Exercise aim | Only an exact, line-for-line copy of the data will serve as the answer.

Supplied records |
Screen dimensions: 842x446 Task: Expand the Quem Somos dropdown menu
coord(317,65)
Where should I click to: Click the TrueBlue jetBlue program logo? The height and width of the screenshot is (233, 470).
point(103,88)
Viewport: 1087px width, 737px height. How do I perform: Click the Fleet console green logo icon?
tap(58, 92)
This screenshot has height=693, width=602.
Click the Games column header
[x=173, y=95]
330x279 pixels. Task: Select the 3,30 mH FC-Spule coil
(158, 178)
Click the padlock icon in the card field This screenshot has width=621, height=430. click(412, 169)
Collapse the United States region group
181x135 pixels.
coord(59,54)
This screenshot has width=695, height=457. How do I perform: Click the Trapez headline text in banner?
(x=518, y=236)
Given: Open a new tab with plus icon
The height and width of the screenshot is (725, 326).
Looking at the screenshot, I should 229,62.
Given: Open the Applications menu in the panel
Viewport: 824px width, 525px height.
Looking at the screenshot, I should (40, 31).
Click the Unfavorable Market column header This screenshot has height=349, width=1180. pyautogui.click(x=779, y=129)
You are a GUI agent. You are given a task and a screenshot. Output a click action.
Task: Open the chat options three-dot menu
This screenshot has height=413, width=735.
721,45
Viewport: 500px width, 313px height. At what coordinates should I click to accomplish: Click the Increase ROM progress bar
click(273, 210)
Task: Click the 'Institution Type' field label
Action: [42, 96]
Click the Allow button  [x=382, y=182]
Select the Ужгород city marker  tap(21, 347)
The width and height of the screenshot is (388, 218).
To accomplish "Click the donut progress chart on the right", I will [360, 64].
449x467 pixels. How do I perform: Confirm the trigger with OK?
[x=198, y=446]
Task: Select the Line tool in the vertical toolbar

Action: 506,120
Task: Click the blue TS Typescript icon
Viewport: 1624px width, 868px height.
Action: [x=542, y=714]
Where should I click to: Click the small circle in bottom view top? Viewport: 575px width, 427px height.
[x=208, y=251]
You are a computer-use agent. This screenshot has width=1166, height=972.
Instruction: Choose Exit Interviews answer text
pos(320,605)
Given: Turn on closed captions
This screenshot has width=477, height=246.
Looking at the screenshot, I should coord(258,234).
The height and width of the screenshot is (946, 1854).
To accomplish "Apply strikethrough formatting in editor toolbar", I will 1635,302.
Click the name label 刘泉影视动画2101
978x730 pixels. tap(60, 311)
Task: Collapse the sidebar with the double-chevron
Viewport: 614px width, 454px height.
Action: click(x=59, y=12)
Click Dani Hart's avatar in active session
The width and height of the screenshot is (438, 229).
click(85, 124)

Completed exercise |
Screen dimensions: 842x446 Task: Expand the Quem Somos dropdown menu
coord(317,65)
Where should I click to: Click the TrueBlue jetBlue program logo? The height and width of the screenshot is (233, 470).
point(103,88)
Viewport: 1087px width, 737px height. How do I perform: Click the Fleet console green logo icon?
tap(58, 92)
This screenshot has height=693, width=602.
Click the Games column header
[x=173, y=95]
330x279 pixels. Task: Select the 3,30 mH FC-Spule coil
(158, 178)
Click the padlock icon in the card field This screenshot has width=621, height=430. click(412, 169)
Collapse the United States region group
181x135 pixels.
coord(59,54)
This screenshot has width=695, height=457. How do I perform: Click the Trapez headline text in banner?
(x=518, y=236)
Given: Open a new tab with plus icon
The height and width of the screenshot is (725, 326).
Looking at the screenshot, I should 229,62.
Given: Open the Applications menu in the panel
Viewport: 824px width, 525px height.
Looking at the screenshot, I should (40, 31).
Click the Unfavorable Market column header This screenshot has height=349, width=1180. pyautogui.click(x=779, y=129)
You are a GUI agent. You are given a task and a screenshot. Output a click action.
Task: Open the chat options three-dot menu
This screenshot has height=413, width=735.
721,45
Viewport: 500px width, 313px height. At what coordinates should I click to accomplish: Click the Increase ROM progress bar
click(273, 210)
Task: Click the 'Institution Type' field label
Action: [42, 96]
Click the Allow button  [x=382, y=182]
Select the Ужгород city marker  tap(21, 347)
The width and height of the screenshot is (388, 218).
To accomplish "Click the donut progress chart on the right", I will [360, 64].
449x467 pixels. How do I perform: Confirm the trigger with OK?
[x=198, y=446]
Task: Select the Line tool in the vertical toolbar

Action: 506,120
Task: Click the blue TS Typescript icon
Viewport: 1624px width, 868px height.
Action: [x=542, y=714]
Where should I click to: Click the small circle in bottom view top? Viewport: 575px width, 427px height.
[x=208, y=251]
You are a computer-use agent. This screenshot has width=1166, height=972.
Instruction: Choose Exit Interviews answer text
pos(320,605)
Given: Turn on closed captions
This screenshot has width=477, height=246.
Looking at the screenshot, I should coord(258,234).
The height and width of the screenshot is (946, 1854).
To accomplish "Apply strikethrough formatting in editor toolbar", I will 1635,302.
Click the name label 刘泉影视动画2101
978x730 pixels. tap(60, 311)
Task: Collapse the sidebar with the double-chevron
Viewport: 614px width, 454px height.
Action: click(x=59, y=12)
Click Dani Hart's avatar in active session
The width and height of the screenshot is (438, 229).
click(85, 124)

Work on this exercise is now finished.